Of the entries below, return exactly those lines that fall between the one containing "Click the 系统管理 icon in the top bar" and the one containing "Click the Drive Ctrl section header", the two end lines included.

◆ ◆ ◆ ◆

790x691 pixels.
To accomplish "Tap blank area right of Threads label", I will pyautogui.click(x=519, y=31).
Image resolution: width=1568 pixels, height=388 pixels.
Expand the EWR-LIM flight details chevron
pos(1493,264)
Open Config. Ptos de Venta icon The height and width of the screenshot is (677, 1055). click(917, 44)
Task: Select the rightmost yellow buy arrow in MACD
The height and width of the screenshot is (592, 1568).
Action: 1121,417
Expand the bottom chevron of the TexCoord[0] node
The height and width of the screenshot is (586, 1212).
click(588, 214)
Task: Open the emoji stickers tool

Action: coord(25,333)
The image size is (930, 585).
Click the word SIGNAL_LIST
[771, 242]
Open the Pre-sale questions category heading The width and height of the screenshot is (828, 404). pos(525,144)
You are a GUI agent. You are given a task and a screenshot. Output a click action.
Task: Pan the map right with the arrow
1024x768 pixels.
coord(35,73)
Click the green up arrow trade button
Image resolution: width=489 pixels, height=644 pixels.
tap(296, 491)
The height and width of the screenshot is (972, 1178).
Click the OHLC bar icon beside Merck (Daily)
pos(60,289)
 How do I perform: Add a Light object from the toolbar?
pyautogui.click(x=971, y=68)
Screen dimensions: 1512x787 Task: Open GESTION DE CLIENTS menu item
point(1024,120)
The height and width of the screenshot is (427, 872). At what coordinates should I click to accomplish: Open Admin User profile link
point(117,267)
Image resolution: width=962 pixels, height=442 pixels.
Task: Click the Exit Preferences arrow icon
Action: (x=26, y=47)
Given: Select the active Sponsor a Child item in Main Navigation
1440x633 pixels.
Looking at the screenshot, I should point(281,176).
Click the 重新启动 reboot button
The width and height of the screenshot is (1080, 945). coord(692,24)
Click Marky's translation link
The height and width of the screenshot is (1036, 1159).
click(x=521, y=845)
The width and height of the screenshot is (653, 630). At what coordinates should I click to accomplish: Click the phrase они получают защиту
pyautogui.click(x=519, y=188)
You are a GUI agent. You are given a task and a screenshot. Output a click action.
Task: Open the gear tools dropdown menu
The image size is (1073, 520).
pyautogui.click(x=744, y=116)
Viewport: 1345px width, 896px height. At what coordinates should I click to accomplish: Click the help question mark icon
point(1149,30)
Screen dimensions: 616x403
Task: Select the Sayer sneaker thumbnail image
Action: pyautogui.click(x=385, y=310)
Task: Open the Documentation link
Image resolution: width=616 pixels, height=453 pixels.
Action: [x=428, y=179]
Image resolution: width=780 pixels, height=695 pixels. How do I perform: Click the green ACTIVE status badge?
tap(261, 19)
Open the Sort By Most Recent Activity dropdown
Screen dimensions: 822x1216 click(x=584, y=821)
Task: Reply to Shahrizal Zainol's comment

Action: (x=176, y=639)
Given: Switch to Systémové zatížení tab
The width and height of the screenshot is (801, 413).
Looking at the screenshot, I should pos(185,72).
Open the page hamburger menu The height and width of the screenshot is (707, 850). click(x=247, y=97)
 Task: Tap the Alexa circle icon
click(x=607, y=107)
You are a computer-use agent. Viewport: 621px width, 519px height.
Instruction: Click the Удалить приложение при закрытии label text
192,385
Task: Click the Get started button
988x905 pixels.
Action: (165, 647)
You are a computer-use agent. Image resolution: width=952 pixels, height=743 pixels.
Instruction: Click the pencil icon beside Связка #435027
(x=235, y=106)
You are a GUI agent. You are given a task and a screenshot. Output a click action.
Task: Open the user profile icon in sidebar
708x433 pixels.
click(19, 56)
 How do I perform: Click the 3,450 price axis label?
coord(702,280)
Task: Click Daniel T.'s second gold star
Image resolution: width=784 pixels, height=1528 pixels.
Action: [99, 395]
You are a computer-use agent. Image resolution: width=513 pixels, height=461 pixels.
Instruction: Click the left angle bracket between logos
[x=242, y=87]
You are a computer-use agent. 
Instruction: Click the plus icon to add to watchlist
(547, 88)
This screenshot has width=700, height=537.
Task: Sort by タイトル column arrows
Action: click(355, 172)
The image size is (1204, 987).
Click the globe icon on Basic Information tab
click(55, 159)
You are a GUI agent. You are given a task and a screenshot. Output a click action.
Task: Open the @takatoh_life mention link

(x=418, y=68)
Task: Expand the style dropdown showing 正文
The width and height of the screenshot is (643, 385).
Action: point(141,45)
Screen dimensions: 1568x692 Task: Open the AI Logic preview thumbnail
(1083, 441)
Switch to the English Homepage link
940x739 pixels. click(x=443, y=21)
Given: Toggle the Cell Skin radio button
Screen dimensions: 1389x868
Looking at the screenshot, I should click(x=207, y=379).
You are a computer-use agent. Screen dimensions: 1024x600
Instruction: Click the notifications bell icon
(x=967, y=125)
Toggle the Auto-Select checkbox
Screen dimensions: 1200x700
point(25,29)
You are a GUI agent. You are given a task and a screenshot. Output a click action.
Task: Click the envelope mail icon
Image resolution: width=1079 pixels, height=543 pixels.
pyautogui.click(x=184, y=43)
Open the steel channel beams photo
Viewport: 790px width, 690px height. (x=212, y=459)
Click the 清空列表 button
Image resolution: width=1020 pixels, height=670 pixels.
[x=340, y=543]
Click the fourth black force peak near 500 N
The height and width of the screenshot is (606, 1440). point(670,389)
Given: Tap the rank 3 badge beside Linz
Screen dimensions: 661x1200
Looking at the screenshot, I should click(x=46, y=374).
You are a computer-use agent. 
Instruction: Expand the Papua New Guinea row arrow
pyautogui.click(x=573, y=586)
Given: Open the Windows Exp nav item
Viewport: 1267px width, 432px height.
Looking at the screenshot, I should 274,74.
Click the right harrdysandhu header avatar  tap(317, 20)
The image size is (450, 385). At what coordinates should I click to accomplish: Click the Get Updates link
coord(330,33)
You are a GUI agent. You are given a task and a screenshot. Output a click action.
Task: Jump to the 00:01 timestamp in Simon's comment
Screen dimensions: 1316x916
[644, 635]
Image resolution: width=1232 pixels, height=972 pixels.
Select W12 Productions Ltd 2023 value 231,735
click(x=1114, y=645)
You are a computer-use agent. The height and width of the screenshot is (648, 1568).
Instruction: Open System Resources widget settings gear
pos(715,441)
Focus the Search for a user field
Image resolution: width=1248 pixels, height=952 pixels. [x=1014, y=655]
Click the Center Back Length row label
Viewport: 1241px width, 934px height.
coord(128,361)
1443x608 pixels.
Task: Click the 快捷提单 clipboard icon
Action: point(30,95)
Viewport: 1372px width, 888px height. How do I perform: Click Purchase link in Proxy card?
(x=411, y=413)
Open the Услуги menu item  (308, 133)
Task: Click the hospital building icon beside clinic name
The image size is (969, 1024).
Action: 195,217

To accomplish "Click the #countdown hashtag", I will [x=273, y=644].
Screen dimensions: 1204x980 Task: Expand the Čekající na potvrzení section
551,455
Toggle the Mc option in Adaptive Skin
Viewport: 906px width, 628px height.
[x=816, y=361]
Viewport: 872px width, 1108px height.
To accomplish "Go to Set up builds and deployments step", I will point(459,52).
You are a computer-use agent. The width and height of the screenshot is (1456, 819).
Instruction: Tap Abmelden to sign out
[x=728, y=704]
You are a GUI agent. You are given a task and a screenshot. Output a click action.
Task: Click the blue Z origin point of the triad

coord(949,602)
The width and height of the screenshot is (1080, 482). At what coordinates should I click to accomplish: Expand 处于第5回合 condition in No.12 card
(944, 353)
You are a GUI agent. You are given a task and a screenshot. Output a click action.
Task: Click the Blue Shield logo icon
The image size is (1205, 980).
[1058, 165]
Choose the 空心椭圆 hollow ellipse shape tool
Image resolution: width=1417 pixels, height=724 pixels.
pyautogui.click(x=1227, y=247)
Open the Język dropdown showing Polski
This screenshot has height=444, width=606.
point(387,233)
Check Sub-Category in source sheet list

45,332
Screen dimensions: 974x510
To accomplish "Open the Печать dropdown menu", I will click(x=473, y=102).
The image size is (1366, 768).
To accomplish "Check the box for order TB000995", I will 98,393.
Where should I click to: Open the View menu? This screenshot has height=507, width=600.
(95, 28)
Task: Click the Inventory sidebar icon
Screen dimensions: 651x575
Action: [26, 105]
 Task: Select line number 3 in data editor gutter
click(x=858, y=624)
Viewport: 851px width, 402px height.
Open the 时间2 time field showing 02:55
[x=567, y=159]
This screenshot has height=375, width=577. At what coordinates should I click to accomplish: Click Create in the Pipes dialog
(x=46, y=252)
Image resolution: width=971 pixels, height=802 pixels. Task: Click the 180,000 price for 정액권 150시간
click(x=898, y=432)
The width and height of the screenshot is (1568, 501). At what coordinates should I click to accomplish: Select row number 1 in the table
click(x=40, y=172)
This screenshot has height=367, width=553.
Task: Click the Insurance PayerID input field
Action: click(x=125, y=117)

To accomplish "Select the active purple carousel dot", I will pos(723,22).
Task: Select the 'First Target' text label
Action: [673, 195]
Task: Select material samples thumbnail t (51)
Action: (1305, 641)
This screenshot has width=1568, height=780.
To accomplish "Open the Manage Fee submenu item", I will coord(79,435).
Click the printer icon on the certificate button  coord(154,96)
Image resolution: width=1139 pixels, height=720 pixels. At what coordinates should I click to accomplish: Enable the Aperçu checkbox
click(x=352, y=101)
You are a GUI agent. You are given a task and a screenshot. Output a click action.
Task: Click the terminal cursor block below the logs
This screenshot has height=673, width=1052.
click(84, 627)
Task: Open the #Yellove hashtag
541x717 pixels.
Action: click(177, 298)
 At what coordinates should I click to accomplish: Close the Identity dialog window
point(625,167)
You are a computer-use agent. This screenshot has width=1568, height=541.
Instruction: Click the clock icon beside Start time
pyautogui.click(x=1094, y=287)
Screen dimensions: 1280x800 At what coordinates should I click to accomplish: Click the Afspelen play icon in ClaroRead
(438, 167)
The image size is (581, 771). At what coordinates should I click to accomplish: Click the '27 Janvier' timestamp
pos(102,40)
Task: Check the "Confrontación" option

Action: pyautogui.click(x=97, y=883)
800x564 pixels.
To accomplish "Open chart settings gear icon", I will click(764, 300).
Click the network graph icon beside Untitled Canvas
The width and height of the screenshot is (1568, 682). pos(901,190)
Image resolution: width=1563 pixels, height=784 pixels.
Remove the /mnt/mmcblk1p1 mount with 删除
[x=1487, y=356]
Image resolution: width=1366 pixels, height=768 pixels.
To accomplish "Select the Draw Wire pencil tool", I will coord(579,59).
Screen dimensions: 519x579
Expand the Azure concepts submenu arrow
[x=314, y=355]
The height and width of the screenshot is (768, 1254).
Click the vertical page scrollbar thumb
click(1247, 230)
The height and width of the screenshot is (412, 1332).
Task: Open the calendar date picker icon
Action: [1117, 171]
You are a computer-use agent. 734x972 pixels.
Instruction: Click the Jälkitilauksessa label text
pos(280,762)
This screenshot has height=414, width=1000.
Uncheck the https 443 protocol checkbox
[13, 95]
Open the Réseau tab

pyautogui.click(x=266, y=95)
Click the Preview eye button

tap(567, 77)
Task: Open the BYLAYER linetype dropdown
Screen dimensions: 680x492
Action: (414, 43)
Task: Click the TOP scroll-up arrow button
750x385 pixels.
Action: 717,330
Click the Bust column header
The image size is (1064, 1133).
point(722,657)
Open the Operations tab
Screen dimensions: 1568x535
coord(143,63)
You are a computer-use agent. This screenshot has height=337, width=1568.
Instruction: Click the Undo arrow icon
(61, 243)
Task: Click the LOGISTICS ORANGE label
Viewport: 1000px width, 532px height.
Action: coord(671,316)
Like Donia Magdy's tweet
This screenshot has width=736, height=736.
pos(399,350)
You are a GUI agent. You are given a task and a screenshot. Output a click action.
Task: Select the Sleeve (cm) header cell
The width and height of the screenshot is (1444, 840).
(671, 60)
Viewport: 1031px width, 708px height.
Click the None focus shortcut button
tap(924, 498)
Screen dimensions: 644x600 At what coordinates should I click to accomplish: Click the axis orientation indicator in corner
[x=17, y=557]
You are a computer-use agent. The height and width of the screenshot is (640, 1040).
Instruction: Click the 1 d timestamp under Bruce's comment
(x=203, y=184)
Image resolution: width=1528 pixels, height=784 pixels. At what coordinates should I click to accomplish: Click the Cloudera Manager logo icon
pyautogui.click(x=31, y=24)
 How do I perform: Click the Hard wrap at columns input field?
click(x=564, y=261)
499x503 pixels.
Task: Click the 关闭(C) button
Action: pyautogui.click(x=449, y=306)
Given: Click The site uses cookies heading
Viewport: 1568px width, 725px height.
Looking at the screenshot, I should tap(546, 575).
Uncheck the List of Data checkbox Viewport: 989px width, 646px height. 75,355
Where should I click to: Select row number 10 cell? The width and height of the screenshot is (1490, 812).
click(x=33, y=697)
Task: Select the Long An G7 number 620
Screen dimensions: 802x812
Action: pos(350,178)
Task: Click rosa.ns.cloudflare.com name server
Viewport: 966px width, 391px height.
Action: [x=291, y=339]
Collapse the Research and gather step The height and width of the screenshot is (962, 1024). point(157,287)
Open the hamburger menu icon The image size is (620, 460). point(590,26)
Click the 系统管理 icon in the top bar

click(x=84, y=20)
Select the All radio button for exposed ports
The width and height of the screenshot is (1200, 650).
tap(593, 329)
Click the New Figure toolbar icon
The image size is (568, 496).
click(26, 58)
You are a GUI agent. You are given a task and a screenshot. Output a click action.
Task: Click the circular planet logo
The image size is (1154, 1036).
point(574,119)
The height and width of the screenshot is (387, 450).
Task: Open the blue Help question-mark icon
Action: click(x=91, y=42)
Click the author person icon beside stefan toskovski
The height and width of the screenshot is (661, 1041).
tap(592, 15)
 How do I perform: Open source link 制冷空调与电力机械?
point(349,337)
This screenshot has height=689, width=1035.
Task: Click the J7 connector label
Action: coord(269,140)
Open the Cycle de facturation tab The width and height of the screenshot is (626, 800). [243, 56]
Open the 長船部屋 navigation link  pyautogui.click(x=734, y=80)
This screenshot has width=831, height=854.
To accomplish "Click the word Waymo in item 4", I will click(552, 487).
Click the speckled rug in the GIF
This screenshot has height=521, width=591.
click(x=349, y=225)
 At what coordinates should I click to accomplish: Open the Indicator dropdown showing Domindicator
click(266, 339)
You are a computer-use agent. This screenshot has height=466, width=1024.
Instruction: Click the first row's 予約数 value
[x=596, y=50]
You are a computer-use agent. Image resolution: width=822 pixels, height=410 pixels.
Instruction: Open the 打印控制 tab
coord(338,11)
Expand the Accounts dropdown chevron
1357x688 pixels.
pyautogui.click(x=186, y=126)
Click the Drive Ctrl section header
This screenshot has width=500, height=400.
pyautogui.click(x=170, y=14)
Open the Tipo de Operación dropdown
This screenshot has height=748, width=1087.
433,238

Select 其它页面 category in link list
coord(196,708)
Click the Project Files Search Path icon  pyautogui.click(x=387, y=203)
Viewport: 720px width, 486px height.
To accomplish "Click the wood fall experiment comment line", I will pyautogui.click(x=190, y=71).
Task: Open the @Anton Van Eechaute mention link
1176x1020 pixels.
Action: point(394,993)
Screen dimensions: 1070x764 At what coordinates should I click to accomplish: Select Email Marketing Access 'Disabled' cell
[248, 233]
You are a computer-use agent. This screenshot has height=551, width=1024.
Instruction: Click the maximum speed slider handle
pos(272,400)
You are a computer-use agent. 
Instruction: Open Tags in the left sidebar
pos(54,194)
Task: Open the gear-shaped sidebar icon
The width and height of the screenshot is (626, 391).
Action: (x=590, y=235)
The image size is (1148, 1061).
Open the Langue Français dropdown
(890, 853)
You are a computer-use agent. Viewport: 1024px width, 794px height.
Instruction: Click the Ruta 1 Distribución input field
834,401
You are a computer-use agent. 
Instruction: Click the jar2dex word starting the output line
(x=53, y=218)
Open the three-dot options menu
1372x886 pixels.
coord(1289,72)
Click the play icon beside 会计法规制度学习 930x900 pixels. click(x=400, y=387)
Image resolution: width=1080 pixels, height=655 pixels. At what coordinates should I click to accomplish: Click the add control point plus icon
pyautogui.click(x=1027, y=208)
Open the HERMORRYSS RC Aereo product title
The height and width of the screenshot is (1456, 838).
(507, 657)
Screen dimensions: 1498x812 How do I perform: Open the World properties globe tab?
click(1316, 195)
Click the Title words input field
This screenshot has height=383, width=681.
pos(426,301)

◆ ◆ ◆ ◆

■ **Task answer**
Click the 系统管理 icon in the top bar

click(x=84, y=20)
Select the All radio button for exposed ports
The width and height of the screenshot is (1200, 650).
tap(593, 329)
Click the New Figure toolbar icon
The image size is (568, 496).
click(26, 58)
You are a GUI agent. You are given a task and a screenshot. Output a click action.
Task: Click the circular planet logo
The image size is (1154, 1036).
point(574,119)
The height and width of the screenshot is (387, 450).
Task: Open the blue Help question-mark icon
Action: click(x=91, y=42)
Click the author person icon beside stefan toskovski
The height and width of the screenshot is (661, 1041).
tap(592, 15)
 How do I perform: Open source link 制冷空调与电力机械?
point(349,337)
This screenshot has height=689, width=1035.
Task: Click the J7 connector label
Action: coord(269,140)
Open the Cycle de facturation tab The width and height of the screenshot is (626, 800). [243, 56]
Open the 長船部屋 navigation link  pyautogui.click(x=734, y=80)
This screenshot has width=831, height=854.
To accomplish "Click the word Waymo in item 4", I will click(552, 487).
Click the speckled rug in the GIF
This screenshot has height=521, width=591.
click(x=349, y=225)
 At what coordinates should I click to accomplish: Open the Indicator dropdown showing Domindicator
click(266, 339)
You are a computer-use agent. This screenshot has height=466, width=1024.
Instruction: Click the first row's 予約数 value
[x=596, y=50]
You are a computer-use agent. Image resolution: width=822 pixels, height=410 pixels.
Instruction: Open the 打印控制 tab
coord(338,11)
Expand the Accounts dropdown chevron
1357x688 pixels.
pyautogui.click(x=186, y=126)
Click the Drive Ctrl section header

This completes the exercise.